| Problem |
Your task is to output all the records below, word for word.

| Input |
★ ★ ★ ★ ★

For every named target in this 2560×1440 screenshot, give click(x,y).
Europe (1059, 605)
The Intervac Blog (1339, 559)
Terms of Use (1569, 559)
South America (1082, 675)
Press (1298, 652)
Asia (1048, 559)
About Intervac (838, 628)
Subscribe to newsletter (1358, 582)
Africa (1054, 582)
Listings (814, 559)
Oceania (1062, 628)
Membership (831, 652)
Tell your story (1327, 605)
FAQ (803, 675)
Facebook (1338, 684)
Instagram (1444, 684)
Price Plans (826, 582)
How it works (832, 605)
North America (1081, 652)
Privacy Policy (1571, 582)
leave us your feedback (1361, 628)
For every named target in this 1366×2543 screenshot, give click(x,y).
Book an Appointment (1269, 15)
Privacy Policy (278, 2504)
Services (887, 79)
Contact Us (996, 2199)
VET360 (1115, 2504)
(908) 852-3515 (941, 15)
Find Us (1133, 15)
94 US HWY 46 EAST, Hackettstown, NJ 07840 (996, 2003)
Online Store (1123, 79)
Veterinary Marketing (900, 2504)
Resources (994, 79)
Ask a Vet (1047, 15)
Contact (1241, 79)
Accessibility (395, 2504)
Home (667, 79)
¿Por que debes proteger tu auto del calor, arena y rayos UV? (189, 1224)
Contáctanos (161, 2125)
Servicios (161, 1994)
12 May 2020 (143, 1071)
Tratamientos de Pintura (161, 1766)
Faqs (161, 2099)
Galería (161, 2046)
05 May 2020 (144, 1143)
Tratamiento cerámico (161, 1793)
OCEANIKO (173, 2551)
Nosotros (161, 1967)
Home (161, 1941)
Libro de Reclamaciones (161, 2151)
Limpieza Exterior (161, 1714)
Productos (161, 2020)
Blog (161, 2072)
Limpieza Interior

★ ★ ★ ★ ★

| Solved problem |
For every named target in this 2560×1440 screenshot, give click(x,y).
Europe (1059, 605)
The Intervac Blog (1339, 559)
Terms of Use (1569, 559)
South America (1082, 675)
Press (1298, 652)
Asia (1048, 559)
About Intervac (838, 628)
Subscribe to newsletter (1358, 582)
Africa (1054, 582)
Listings (814, 559)
Oceania (1062, 628)
Membership (831, 652)
Tell your story (1327, 605)
FAQ (803, 675)
Facebook (1338, 684)
Instagram (1444, 684)
Price Plans (826, 582)
How it works (832, 605)
North America (1081, 652)
Privacy Policy (1571, 582)
leave us your feedback (1361, 628)
For every named target in this 1366×2543 screenshot, give click(x,y).
Book an Appointment (1269, 15)
Privacy Policy (278, 2504)
Services (887, 79)
Contact Us (996, 2199)
VET360 (1115, 2504)
(908) 852-3515 (941, 15)
Find Us (1133, 15)
94 US HWY 46 EAST, Hackettstown, NJ 07840 (996, 2003)
Online Store (1123, 79)
Veterinary Marketing (900, 2504)
Resources (994, 79)
Ask a Vet (1047, 15)
Contact (1241, 79)
Accessibility (395, 2504)
Home (667, 79)
¿Por que debes proteger tu auto del calor, arena y rayos UV? (189, 1224)
Contáctanos (161, 2125)
Servicios (161, 1994)
12 May 2020 (143, 1071)
Tratamientos de Pintura (161, 1766)
Faqs (161, 2099)
Galería (161, 2046)
05 May 2020 (144, 1143)
Tratamiento cerámico (161, 1793)
OCEANIKO (173, 2551)
Nosotros (161, 1967)
Home (161, 1941)
Libro de Reclamaciones (161, 2151)
Limpieza Exterior (161, 1714)
Productos (161, 2020)
Blog (161, 2072)
Limpieza Interior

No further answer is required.